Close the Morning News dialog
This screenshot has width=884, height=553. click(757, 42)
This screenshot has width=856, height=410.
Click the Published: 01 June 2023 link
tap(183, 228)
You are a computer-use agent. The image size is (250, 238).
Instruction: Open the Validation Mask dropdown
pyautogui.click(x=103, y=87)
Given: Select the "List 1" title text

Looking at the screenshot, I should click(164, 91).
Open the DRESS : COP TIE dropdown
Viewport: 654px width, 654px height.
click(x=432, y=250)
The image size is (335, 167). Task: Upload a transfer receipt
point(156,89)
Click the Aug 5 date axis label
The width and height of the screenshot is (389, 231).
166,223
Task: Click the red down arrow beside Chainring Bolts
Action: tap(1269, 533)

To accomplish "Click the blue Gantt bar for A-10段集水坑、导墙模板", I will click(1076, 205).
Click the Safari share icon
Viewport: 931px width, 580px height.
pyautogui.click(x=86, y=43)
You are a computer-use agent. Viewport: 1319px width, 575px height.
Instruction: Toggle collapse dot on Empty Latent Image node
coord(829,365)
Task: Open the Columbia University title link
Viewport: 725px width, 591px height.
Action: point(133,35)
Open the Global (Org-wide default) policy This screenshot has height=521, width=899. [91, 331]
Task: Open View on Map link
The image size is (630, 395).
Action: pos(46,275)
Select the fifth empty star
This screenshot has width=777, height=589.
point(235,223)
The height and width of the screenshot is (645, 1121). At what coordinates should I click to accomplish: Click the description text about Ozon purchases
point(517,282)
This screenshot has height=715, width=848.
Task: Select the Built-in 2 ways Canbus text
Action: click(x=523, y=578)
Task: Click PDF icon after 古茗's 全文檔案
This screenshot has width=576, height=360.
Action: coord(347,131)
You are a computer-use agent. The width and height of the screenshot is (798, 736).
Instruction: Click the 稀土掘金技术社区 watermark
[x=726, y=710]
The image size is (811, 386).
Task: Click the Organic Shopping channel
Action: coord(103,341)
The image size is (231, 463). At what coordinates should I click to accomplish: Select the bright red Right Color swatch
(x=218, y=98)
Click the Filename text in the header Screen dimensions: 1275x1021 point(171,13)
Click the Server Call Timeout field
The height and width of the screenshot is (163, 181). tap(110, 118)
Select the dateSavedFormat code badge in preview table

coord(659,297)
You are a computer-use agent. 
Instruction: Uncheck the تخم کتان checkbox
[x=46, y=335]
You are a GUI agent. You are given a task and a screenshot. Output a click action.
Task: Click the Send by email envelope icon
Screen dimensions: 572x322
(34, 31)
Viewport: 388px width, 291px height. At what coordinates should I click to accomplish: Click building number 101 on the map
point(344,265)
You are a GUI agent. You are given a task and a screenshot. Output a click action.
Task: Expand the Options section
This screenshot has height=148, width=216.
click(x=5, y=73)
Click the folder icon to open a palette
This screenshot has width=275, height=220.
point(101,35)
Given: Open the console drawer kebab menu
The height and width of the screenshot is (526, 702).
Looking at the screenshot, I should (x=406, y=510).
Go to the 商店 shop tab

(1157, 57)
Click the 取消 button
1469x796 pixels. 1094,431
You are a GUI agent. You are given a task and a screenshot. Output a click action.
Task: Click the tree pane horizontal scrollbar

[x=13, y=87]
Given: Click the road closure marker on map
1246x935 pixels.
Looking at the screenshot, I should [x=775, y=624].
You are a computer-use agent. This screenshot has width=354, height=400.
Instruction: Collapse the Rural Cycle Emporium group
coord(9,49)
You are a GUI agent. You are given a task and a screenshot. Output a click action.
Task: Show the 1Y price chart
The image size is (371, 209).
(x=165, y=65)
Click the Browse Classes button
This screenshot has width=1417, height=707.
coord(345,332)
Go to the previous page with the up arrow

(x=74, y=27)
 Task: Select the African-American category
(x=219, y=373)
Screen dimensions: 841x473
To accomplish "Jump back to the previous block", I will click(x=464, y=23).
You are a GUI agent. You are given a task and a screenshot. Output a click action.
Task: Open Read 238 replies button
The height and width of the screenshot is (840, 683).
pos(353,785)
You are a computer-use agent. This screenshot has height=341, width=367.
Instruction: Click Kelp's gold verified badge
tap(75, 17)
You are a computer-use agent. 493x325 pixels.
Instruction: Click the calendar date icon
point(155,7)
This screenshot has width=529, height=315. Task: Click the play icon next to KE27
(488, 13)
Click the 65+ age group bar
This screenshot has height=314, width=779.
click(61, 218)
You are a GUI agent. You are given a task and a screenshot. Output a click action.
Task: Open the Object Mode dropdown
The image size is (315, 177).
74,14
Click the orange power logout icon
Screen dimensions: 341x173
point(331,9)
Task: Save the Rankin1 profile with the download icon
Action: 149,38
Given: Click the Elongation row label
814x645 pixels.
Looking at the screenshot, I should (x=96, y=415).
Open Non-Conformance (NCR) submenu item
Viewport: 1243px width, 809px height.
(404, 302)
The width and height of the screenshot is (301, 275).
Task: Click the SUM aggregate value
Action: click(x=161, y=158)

TASK INSTRUCTIONS:
Reproduce every record in full, keeping each one exactly as it reads.

TASK SOLUTION:
Close the Morning News dialog
This screenshot has width=884, height=553. click(757, 42)
This screenshot has width=856, height=410.
Click the Published: 01 June 2023 link
tap(183, 228)
You are a computer-use agent. The image size is (250, 238).
Instruction: Open the Validation Mask dropdown
pyautogui.click(x=103, y=87)
Given: Select the "List 1" title text

Looking at the screenshot, I should click(164, 91).
Open the DRESS : COP TIE dropdown
Viewport: 654px width, 654px height.
click(x=432, y=250)
The image size is (335, 167). Task: Upload a transfer receipt
point(156,89)
Click the Aug 5 date axis label
The width and height of the screenshot is (389, 231).
166,223
Task: Click the red down arrow beside Chainring Bolts
Action: tap(1269, 533)

To accomplish "Click the blue Gantt bar for A-10段集水坑、导墙模板", I will click(1076, 205).
Click the Safari share icon
Viewport: 931px width, 580px height.
pyautogui.click(x=86, y=43)
You are a computer-use agent. Viewport: 1319px width, 575px height.
Instruction: Toggle collapse dot on Empty Latent Image node
coord(829,365)
Task: Open the Columbia University title link
Viewport: 725px width, 591px height.
Action: point(133,35)
Open the Global (Org-wide default) policy This screenshot has height=521, width=899. [91, 331]
Task: Open View on Map link
The image size is (630, 395).
Action: pos(46,275)
Select the fifth empty star
This screenshot has width=777, height=589.
point(235,223)
The height and width of the screenshot is (645, 1121). At what coordinates should I click to accomplish: Click the description text about Ozon purchases
point(517,282)
This screenshot has height=715, width=848.
Task: Select the Built-in 2 ways Canbus text
Action: click(x=523, y=578)
Task: Click PDF icon after 古茗's 全文檔案
This screenshot has width=576, height=360.
Action: coord(347,131)
You are a computer-use agent. The width and height of the screenshot is (798, 736).
Instruction: Click the 稀土掘金技术社区 watermark
[x=726, y=710]
The image size is (811, 386).
Task: Click the Organic Shopping channel
Action: coord(103,341)
The image size is (231, 463). At what coordinates should I click to accomplish: Select the bright red Right Color swatch
(x=218, y=98)
Click the Filename text in the header Screen dimensions: 1275x1021 point(171,13)
Click the Server Call Timeout field
The height and width of the screenshot is (163, 181). tap(110, 118)
Select the dateSavedFormat code badge in preview table

coord(659,297)
You are a computer-use agent. 
Instruction: Uncheck the تخم کتان checkbox
[x=46, y=335]
You are a GUI agent. You are given a task and a screenshot. Output a click action.
Task: Click the Send by email envelope icon
Screen dimensions: 572x322
(34, 31)
Viewport: 388px width, 291px height. At what coordinates should I click to accomplish: Click building number 101 on the map
point(344,265)
You are a GUI agent. You are given a task and a screenshot. Output a click action.
Task: Expand the Options section
This screenshot has height=148, width=216.
click(x=5, y=73)
Click the folder icon to open a palette
This screenshot has width=275, height=220.
point(101,35)
Given: Open the console drawer kebab menu
The height and width of the screenshot is (526, 702).
Looking at the screenshot, I should (x=406, y=510).
Go to the 商店 shop tab

(1157, 57)
Click the 取消 button
1469x796 pixels. 1094,431
You are a GUI agent. You are given a task and a screenshot. Output a click action.
Task: Click the tree pane horizontal scrollbar

[x=13, y=87]
Given: Click the road closure marker on map
1246x935 pixels.
Looking at the screenshot, I should [x=775, y=624].
You are a computer-use agent. This screenshot has width=354, height=400.
Instruction: Collapse the Rural Cycle Emporium group
coord(9,49)
You are a GUI agent. You are given a task and a screenshot. Output a click action.
Task: Show the 1Y price chart
The image size is (371, 209).
(x=165, y=65)
Click the Browse Classes button
This screenshot has width=1417, height=707.
coord(345,332)
Go to the previous page with the up arrow

(x=74, y=27)
 Task: Select the African-American category
(x=219, y=373)
Screen dimensions: 841x473
To accomplish "Jump back to the previous block", I will click(x=464, y=23).
You are a GUI agent. You are given a task and a screenshot. Output a click action.
Task: Open Read 238 replies button
The height and width of the screenshot is (840, 683).
pos(353,785)
You are a computer-use agent. This screenshot has height=341, width=367.
Instruction: Click Kelp's gold verified badge
tap(75, 17)
You are a computer-use agent. 493x325 pixels.
Instruction: Click the calendar date icon
point(155,7)
This screenshot has width=529, height=315. Task: Click the play icon next to KE27
(488, 13)
Click the 65+ age group bar
This screenshot has height=314, width=779.
click(61, 218)
You are a GUI agent. You are given a task and a screenshot. Output a click action.
Task: Open the Object Mode dropdown
The image size is (315, 177).
74,14
Click the orange power logout icon
Screen dimensions: 341x173
point(331,9)
Task: Save the Rankin1 profile with the download icon
Action: 149,38
Given: Click the Elongation row label
814x645 pixels.
Looking at the screenshot, I should (x=96, y=415).
Open Non-Conformance (NCR) submenu item
Viewport: 1243px width, 809px height.
(404, 302)
The width and height of the screenshot is (301, 275).
Task: Click the SUM aggregate value
Action: click(x=161, y=158)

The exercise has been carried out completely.